Work order |
Return, word for word, every line starting at the line with "You are a computer-use" and ending at the final line of the entries; skip the pictures.

========

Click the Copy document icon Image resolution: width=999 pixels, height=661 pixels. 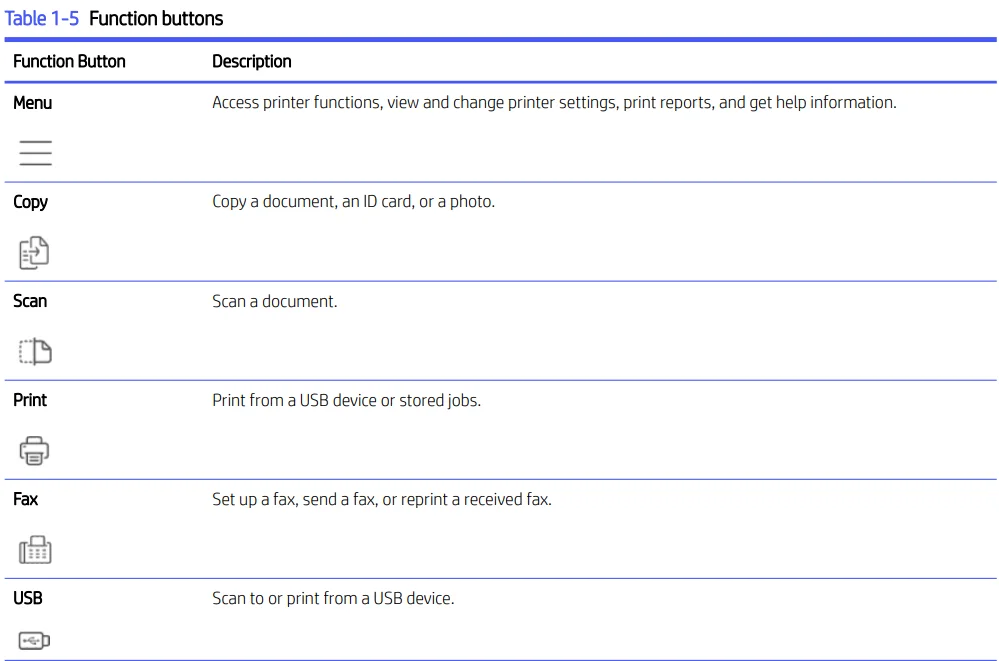click(x=34, y=252)
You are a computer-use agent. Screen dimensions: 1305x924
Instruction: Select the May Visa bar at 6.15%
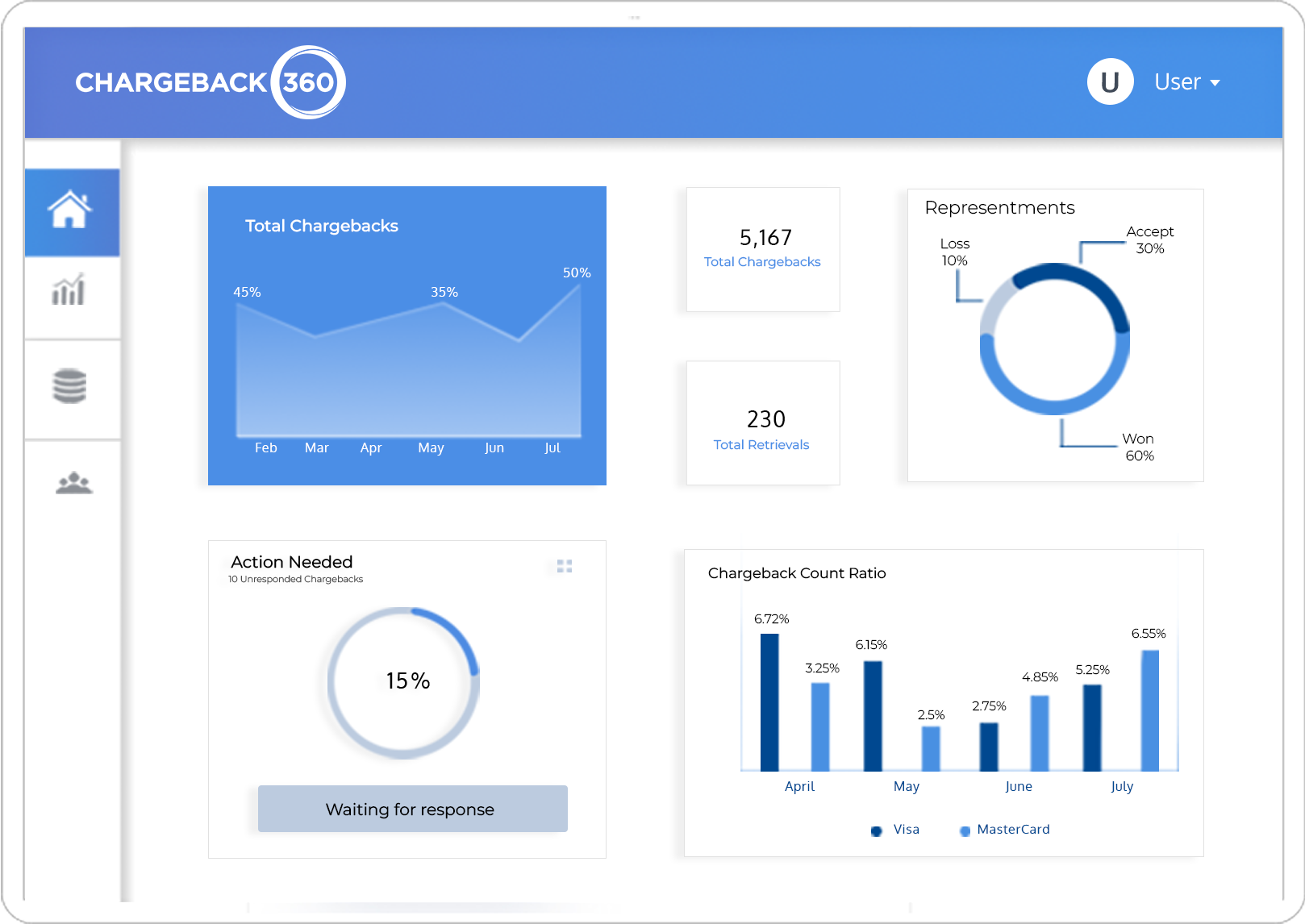tap(873, 715)
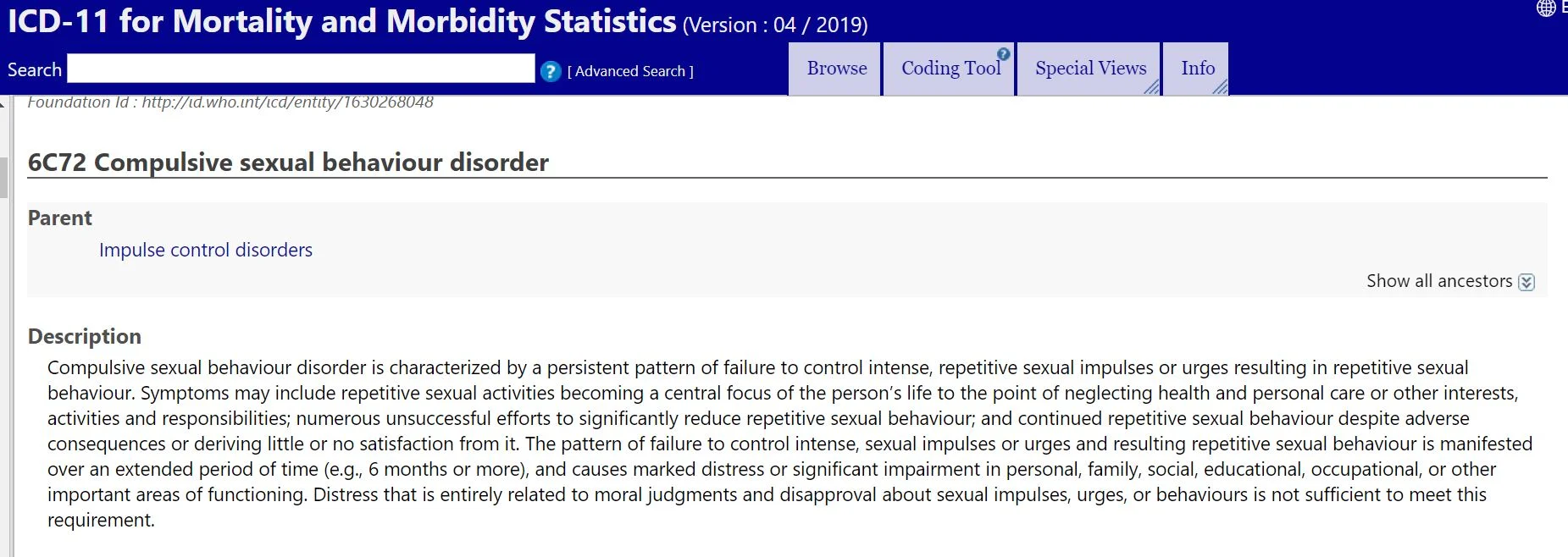Image resolution: width=1568 pixels, height=557 pixels.
Task: Click the Description section heading
Action: (x=85, y=337)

========

Response to this exercise |
You are a computer-use agent. Screen dimensions: 1305x924
Instruction: Select the May Visa bar at 6.15%
tap(873, 715)
Image resolution: width=1568 pixels, height=557 pixels.
Task: Click the Description section heading
Action: (x=85, y=337)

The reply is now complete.